SOCs will typically have two power rails: a memory power rail and also a core logic power rail. The memory power rail provides the power supply voltage to the various embedded memories for the subsystems. In contrast, the core logic power rail provides the power supply voltage to the logic gates. In general, the voltage levels required by embedded memories are different from those required by the core logic for the subsystems. In that regard, it is conventional for both embedded memories and the core logic in the subsystems to be able to shift into a sleep mode, which may also be designated as a retention mode. But embedded memories require a higher power supply voltage to retain their stored values as compared to the reduced power supply voltage that may be used to power logic gates in a sleep mode. If a common power rail were used for both the embedded memories and the core logic, the core logic would waste power during the sleep mode from, for example, unnecessary leakage current loss due to the elevated power supply voltage that would be required to maintain the stored states in the embedded memories. Having independent memory and core logic power rails thus saves power.

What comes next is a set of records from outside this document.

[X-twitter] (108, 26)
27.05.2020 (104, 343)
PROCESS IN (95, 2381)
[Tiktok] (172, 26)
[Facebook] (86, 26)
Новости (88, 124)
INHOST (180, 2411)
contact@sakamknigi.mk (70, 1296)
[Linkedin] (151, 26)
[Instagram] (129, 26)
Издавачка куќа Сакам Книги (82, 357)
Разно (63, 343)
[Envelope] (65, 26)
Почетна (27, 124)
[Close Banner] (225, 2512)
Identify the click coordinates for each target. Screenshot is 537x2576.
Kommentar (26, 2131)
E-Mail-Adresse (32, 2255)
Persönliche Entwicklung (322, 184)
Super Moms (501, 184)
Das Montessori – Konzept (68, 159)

Although independent memory and core logic power rails allow the various mode voltages to be optimized for memory and logic operation, power gets wasted from the asynchronous nature of the operating modes for the various subsystems. For example, a WiFi subsystem may need to wake up approximately every 100 ms to check for any incoming messages. The memory power rail and the core logic power rail will then need to be powered so that the WiFI subsystem may wake up accordingly. But these power rails couple to clock trees and other structures in the powered-down subsystems that then lose power through leakage currents.
Accordingly, there is a need in the art for improved power architectures for integrated circuits including a processor subsystem and other subsystems that must interface with the processor subsystem such as through messaging.